If you have these questions and many more, let me tell you that you came to the right place.
This article will explain in detail about this type of dialysis, the role of the nurse and the best part, you won’t die trying!
What is Peritoneal Dialysis and how does it work?
This type of dialysis is a treatment for kidney failure that uses the patient’s abdomen or the lining of the abdomen to filter the blood in the body.
Unlike hemodialysis, which is usually performed in a dialysis center, this is a home technique.
But how exactly does it work?
Before starting the procedure, the surgeon in charge places a soft tube (catheter) in the patient’s abdomen. Through it flows from a bag into the abdomen. The bag is then emptied, the catheter is disconnected from the bag, and the bag is covered so that the patient can move about and perform normal activities.
What does dialysis do in the body?
Well, while the dialysis solution is inside the abdomen, it is absorbing toxins and excess fluid from the body.
What are the types of Peritoneal Dialysis?
Peritoneal dialysis is really flexible to the point that it is possible to perform the following treatments:
- At home.
- At work.
- While traveling.
Incredible! Because despite this medical condition you can live as normal a life as possible.
That said, let’s move on to the point of the types of peritoneal dialysis.
Continuous ambulatory peritoneal dialysis
In this method, the abdomen is filled with fluid and, best of all, you will not be prevented from continuing with your daily routine until it is time to drain the fluid.
This is because you are not connected to anything for the duration of the stay and do not need a machine. Simply put, gravity is helping you to drain the fluid.
On the other hand, the residence period is between 4 and 6 hours with an exchange of appropriately 3 to 4 per day.
Continuous Cycle Peritoneal Dialysis
The function of this type of peritoneal dialysis is at the time of sleep; since it is connected to the machine between 10 to 12 hours. During that period of hours the exchange is performed between 3 to 5.
The amazing thing about this procedure is that it allows you to spend more time during the day without having to do exchanges.
What is the role of the Peritoneal Dialysis nurse?
Once we have understood what peritoneal dialysis is and the types, let’s continue with the important role of the nurse, which are the following:
- To perform home care.
- To reinforce protection against infections.
- To serve as a bridge between the patient and the physician.
- To make home visits.
- Apply an adequate protocol to avoid possible complications: catheter infection, peritonitis, etc.
- Advise and support if there is a new treatment.

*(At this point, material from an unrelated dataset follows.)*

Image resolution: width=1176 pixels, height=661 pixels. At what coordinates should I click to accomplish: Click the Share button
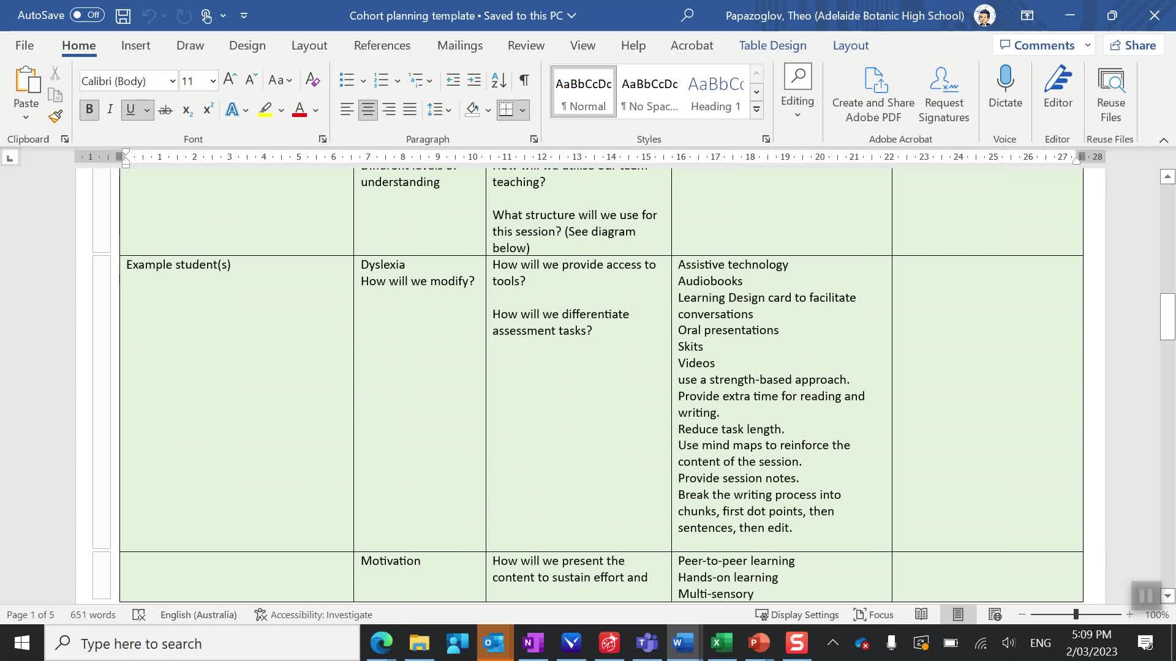click(1133, 45)
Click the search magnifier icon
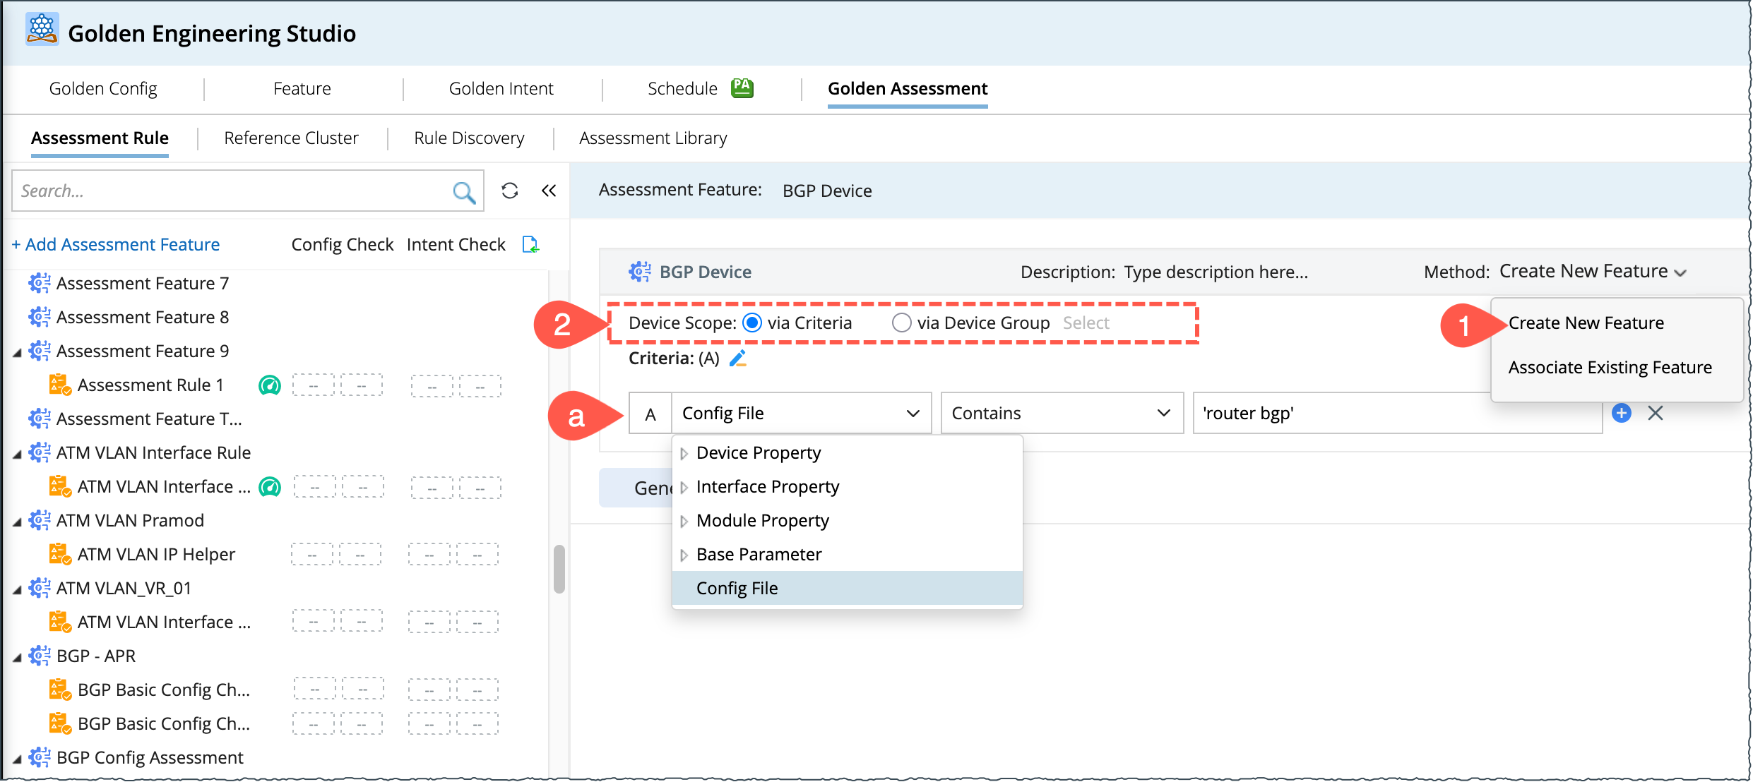The image size is (1753, 782). pyautogui.click(x=463, y=191)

- Develop the program to adequately care for home peritoneal dialysis.
- Supervise the necessary material in the medical center.
What are the main objectives of peritoneal dialysis nursing?
- To motivate and teach self-care.
- To reduce the amount of associated complications.
- To stimulate the learning process of the patient and family members.
- To achieve family support and a great rehabilitation of the patient.
- To promote safety and confidence in the technique.
- To promote a continuous interaction. In order to listen to the patient and understand what is in his mind.
Important Aspects of a Peritoneal Dialysis Nurse’s Role
There are really a great number of aspects that a peritoneal dialysis nurse should have, however, the following five will be emphasized:
- Nurse always should show empathy with the patient
- To be adaptable and flexible.
- Know how to work in a team.
- Ability to seek advice from other nurses.
- Continuous training.
The role of the peritoneal dialysis nurse needs a balance between scientific knowledge and principles (autonomy, justice, responsibility, beneficence, benevolence, respect, etc.) since it is of utmost importance when making the best decisions or when talking to the patient and family.